Are you inviting comments? I tend to see blogs are one way conversations, not two way. I've never considered commenting an obligation, or a badge of honor. Why does it matter to you if people comment on your blog? Or your forum posts?
PS - I like Bucket Lists. I see them as goals - or a roadmap for how I want to live life going forward. No - life might not fit perfectly into them, but.... If you don't like that perspective, maybe read other blogs?
That's what I do: I leave the blog.Quote:
I like Bucket Lists. I see them as goals - or a roadmap for how I want to live life going forward. No - life might not fit perfectly into them, but.... If you don't like that perspective, maybe read other blogs?
I see participating in TE forums in whatever "goals" we discuss very different since it's casual conversation. Not flashing the bucket list every time one logs into the TE forums.
I guess once I leave my job (where I have to aim towards specific goals/deadlines), I tend to adopt a totally different attitude when reading other people's blogs for leisure/recreation.
No, it's not a big deal that very few cyclists (which was what I was referring specifically), comment on mine. After all, I tell other bloggers (who don't cycle), that's my 1 of my other passions -- cycling :)
Most likely because sometimes I write on other topics which others just aren't interested enough to comment. Oh well.

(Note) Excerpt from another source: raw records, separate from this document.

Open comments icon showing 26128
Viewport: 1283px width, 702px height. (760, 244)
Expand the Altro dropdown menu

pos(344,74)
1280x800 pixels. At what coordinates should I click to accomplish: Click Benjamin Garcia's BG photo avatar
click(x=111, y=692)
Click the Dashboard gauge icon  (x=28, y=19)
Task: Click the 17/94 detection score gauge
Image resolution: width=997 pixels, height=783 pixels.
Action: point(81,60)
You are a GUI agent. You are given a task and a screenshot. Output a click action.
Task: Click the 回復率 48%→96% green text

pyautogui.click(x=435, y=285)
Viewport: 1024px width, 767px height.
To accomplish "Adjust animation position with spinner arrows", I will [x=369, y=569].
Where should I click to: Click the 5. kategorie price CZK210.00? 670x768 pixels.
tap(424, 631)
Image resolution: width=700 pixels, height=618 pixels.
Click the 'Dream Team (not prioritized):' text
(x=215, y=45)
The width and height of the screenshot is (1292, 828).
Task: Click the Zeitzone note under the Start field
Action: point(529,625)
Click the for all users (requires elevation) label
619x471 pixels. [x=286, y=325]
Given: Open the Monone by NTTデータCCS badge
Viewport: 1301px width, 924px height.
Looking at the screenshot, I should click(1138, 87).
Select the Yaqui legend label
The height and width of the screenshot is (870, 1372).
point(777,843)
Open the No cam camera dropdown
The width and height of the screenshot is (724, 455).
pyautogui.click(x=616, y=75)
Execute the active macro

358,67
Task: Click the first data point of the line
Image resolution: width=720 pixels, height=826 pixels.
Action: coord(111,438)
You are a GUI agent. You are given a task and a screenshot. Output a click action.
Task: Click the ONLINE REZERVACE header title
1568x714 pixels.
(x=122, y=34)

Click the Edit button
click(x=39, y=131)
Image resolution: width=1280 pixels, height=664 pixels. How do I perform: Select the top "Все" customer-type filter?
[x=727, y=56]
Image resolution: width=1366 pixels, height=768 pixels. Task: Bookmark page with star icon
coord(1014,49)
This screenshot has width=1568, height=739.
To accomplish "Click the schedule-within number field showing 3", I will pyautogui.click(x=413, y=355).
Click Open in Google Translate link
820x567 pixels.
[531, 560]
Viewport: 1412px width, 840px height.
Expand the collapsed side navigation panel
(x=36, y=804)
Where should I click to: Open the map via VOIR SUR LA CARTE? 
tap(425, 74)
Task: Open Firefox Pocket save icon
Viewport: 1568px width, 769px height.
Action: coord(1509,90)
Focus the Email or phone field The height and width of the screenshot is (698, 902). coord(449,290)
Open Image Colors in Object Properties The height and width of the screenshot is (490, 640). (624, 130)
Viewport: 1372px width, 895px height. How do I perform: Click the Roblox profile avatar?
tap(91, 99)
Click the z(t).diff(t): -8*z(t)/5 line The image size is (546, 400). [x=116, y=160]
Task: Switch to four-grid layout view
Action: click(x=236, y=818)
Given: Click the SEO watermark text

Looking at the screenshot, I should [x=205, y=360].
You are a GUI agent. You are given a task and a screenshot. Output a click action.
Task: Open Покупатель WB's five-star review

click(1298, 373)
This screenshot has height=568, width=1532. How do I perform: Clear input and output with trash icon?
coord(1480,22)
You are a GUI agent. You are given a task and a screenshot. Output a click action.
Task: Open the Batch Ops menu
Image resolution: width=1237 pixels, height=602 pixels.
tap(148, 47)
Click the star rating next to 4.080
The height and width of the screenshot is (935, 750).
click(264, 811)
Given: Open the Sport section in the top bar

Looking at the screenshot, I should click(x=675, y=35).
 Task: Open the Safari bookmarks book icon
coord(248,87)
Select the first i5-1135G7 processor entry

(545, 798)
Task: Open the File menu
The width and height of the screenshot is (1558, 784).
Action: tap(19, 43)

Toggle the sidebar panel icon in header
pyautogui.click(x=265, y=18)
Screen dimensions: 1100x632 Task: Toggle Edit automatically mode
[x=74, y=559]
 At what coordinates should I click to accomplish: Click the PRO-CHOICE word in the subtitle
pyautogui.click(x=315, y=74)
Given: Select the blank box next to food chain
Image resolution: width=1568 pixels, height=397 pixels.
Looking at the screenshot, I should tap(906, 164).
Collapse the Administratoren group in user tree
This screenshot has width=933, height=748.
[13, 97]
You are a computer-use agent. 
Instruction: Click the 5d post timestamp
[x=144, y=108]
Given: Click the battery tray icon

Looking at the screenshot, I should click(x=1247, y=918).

I read only 2-3 cycling-related blogs per month. Others I look and then leave. Maybe never to return again. I don't visit cycling blogs that are a person's training blog.
Dear TE:
Please forgive me if I'm grumpy. I don't deal well with stress, but the future plans to reduce it are causing more of it right now. And I'm not getting my bike endorphins:(
Dear self, remember: the potential of the person, not the paperwork. That's what you're here to achieve. Try not to let management get to your head too much these days, it can be very depressing. Kids learn skills over years, not in the space of 9 months. Now, go and ride.
Dear TE,
Update on my mom: she is now 2.5 weeks post op on her surgery (aortic valve replacement and triple bypass), she is at a rehab center and it is slow going. She wants more than anything, to go home and have her life back, but they're trying to control her BP and she's just tired all the time.
On a personal note, I'm exhausted and would really like my life back too.